What is being asked — Copy the lines below that contain "column".

Excerpted data —
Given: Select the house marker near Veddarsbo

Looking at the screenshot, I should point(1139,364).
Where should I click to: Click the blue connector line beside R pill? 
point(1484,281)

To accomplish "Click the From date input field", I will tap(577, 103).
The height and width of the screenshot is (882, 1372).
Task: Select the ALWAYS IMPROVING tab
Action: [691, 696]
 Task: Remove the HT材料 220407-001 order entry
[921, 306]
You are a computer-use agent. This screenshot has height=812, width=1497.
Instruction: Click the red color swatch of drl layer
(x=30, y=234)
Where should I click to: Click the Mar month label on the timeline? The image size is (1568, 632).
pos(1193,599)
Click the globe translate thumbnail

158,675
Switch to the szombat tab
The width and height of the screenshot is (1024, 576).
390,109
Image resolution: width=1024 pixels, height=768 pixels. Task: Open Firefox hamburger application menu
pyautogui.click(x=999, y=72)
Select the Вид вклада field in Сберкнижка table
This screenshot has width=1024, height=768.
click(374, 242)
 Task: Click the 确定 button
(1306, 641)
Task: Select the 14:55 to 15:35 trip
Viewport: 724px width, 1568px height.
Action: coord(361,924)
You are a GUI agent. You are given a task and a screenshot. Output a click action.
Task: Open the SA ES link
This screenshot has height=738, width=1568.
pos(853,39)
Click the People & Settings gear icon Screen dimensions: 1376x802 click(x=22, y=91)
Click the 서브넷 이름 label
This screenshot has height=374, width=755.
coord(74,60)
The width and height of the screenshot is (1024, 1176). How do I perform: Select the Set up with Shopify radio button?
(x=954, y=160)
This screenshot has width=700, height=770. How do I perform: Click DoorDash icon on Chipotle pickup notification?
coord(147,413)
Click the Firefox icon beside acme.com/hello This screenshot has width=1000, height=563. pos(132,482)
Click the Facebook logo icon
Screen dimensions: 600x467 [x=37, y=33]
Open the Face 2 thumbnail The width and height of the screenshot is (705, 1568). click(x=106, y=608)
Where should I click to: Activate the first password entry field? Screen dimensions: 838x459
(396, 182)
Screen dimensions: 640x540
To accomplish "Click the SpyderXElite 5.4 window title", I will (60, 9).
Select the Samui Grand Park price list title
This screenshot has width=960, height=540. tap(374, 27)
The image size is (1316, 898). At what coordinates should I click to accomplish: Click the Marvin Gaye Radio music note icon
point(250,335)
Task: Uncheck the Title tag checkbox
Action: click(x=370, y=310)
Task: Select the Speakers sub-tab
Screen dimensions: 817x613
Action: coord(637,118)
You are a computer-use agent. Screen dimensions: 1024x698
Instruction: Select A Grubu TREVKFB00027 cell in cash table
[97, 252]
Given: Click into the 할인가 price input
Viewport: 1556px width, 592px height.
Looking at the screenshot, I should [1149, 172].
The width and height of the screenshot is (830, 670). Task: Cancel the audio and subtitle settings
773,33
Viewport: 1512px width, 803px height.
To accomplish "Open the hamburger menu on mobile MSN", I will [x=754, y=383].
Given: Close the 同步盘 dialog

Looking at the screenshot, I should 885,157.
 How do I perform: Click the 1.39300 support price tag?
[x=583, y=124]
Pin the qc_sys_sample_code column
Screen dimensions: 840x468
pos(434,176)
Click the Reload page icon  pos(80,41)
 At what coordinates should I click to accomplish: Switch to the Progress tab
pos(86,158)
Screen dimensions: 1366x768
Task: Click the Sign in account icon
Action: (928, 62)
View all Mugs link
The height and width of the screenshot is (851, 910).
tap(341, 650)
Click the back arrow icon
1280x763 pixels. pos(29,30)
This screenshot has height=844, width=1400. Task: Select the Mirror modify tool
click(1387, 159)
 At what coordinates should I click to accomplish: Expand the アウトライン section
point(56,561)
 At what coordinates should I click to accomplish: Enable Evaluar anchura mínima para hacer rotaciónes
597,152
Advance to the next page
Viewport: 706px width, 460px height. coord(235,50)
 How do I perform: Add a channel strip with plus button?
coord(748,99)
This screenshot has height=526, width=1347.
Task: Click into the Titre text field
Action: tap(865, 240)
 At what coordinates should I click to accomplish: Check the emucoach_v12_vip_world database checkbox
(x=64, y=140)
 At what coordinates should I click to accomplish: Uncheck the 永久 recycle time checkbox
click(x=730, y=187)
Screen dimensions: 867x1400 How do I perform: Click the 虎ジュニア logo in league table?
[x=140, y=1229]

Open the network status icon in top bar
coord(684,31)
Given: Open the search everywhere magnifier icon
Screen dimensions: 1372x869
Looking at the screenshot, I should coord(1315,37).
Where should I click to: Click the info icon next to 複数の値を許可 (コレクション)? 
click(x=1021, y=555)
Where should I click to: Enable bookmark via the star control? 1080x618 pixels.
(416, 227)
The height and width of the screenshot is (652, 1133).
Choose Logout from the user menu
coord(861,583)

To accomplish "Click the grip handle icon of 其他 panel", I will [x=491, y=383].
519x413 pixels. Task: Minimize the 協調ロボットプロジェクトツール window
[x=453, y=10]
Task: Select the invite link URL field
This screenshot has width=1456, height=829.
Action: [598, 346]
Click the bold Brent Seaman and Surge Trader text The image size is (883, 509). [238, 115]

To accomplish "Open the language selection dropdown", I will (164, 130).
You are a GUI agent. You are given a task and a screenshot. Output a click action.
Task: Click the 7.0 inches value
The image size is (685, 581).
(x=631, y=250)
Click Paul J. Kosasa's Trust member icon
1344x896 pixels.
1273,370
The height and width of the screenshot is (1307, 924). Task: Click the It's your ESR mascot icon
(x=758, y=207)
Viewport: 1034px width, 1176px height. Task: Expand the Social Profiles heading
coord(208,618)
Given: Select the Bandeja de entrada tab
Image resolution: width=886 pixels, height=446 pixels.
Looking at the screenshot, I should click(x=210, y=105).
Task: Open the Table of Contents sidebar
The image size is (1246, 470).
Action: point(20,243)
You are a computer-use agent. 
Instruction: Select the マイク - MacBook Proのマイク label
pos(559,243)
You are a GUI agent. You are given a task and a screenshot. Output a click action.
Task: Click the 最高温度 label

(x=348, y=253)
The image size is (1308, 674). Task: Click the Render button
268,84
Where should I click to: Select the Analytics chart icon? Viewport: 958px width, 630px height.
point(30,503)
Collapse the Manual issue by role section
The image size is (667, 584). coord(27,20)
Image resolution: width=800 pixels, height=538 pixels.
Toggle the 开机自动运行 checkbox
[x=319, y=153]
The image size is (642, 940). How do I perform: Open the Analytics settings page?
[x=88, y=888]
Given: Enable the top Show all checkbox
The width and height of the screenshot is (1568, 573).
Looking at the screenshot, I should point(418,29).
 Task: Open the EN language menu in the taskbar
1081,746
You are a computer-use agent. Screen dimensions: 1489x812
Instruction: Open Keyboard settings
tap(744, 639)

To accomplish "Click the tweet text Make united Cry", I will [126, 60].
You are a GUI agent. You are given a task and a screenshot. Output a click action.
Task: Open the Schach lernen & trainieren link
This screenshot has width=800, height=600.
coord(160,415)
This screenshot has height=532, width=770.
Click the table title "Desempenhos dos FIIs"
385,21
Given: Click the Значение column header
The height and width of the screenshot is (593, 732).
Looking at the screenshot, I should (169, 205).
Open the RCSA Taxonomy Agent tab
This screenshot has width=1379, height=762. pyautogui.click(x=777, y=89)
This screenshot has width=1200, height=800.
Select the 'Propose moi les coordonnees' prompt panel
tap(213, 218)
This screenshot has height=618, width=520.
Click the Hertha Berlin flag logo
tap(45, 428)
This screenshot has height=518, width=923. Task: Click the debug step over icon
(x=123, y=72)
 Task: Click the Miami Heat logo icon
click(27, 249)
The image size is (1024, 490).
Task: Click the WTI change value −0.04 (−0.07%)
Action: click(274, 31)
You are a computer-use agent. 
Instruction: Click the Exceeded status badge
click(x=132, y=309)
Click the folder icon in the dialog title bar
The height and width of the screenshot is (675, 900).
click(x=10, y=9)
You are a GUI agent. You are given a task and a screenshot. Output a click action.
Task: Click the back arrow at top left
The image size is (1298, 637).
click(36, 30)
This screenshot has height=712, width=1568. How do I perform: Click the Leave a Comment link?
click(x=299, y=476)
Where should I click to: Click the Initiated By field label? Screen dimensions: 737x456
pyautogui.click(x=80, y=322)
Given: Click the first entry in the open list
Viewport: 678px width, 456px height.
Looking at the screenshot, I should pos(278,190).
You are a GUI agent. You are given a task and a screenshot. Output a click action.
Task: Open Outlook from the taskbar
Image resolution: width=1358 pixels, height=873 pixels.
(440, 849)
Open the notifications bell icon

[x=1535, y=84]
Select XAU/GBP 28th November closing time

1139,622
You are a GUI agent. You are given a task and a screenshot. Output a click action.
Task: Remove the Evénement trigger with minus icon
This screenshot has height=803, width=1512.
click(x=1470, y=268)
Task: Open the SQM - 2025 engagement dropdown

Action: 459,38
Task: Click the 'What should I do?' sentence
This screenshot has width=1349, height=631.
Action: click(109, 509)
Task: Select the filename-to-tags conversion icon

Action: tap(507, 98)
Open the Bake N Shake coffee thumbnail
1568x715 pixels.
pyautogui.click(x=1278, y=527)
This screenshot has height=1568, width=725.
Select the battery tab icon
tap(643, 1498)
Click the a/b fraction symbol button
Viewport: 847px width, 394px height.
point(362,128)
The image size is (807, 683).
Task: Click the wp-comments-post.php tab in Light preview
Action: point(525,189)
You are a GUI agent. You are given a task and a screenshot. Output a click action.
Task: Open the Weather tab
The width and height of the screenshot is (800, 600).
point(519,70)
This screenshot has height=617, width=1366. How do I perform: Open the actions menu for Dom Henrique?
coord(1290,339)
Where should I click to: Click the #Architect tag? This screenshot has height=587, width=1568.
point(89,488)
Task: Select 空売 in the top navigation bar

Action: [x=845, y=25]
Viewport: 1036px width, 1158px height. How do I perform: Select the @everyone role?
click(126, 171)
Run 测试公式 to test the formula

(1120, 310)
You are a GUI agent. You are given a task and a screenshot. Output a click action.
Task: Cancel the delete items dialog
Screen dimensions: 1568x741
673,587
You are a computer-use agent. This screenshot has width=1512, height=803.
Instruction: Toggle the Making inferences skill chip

The completed task —
Pin the qc_sys_sample_code column
Given: Click the Значение column header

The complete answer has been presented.